### [What you have to do]
Using the listing below, print exactly everything from the line with "The width and height of the screenshot is (591, 332)." down to the line with "The width and height of the screenshot is (975, 604).", both included, and nothing more.

### [Record excerpts]
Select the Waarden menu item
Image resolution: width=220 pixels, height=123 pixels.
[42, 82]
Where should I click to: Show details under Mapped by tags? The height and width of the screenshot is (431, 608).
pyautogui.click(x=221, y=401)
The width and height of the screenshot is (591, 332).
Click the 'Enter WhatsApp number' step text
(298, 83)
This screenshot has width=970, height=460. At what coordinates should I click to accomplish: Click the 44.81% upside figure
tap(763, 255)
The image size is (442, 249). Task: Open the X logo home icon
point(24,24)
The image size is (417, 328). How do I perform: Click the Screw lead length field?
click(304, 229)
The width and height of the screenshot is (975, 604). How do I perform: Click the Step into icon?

---

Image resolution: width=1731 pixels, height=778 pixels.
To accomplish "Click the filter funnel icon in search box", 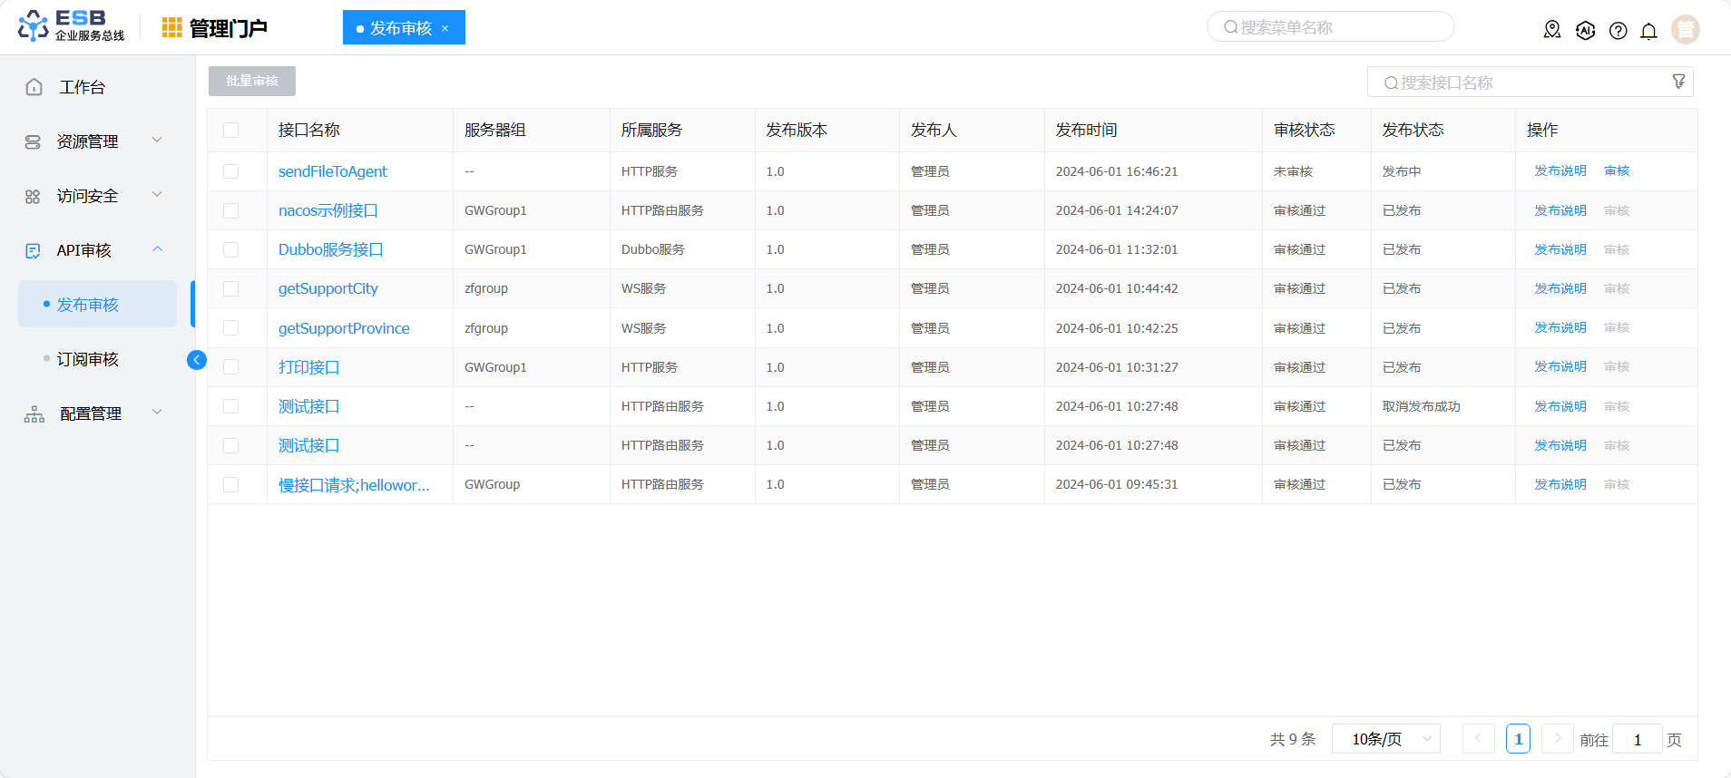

--

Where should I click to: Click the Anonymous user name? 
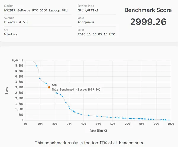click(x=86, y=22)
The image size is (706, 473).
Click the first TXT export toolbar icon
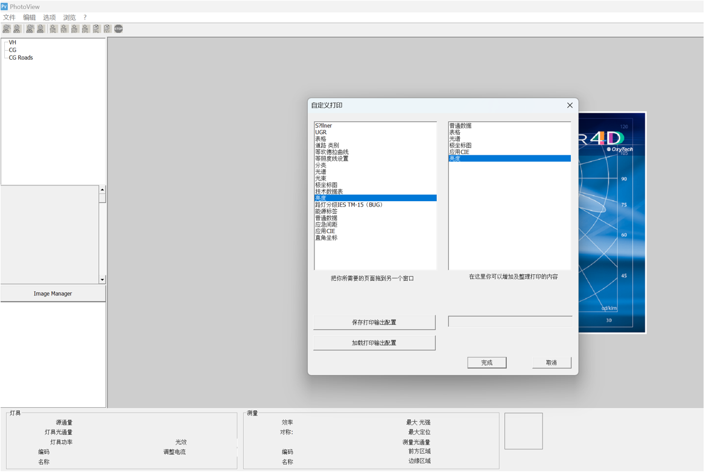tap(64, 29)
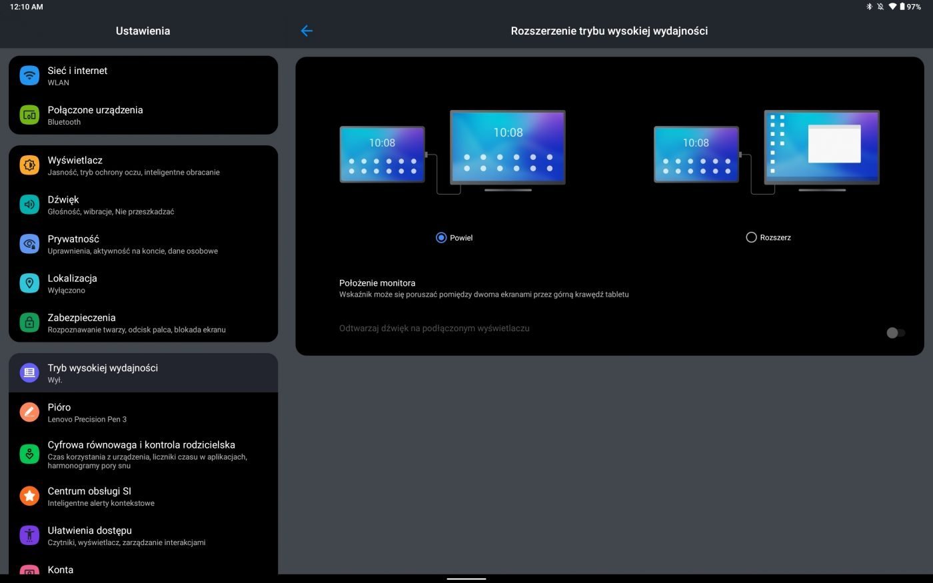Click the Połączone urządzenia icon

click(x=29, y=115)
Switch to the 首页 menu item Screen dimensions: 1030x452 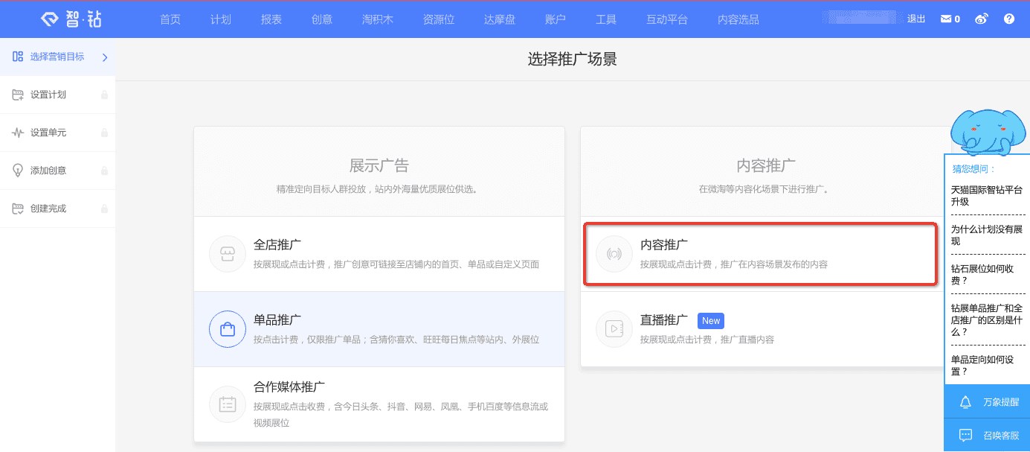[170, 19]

### [Answer for the task]
The width and height of the screenshot is (591, 332).
Click the 'Enter WhatsApp number' step text
(298, 83)
This screenshot has width=970, height=460. At what coordinates should I click to accomplish: Click the 44.81% upside figure
tap(763, 255)
The image size is (442, 249). Task: Open the X logo home icon
point(24,24)
The image size is (417, 328). How do I perform: Click the Screw lead length field?
click(304, 229)
The width and height of the screenshot is (975, 604). How do I perform: Click the Step into icon?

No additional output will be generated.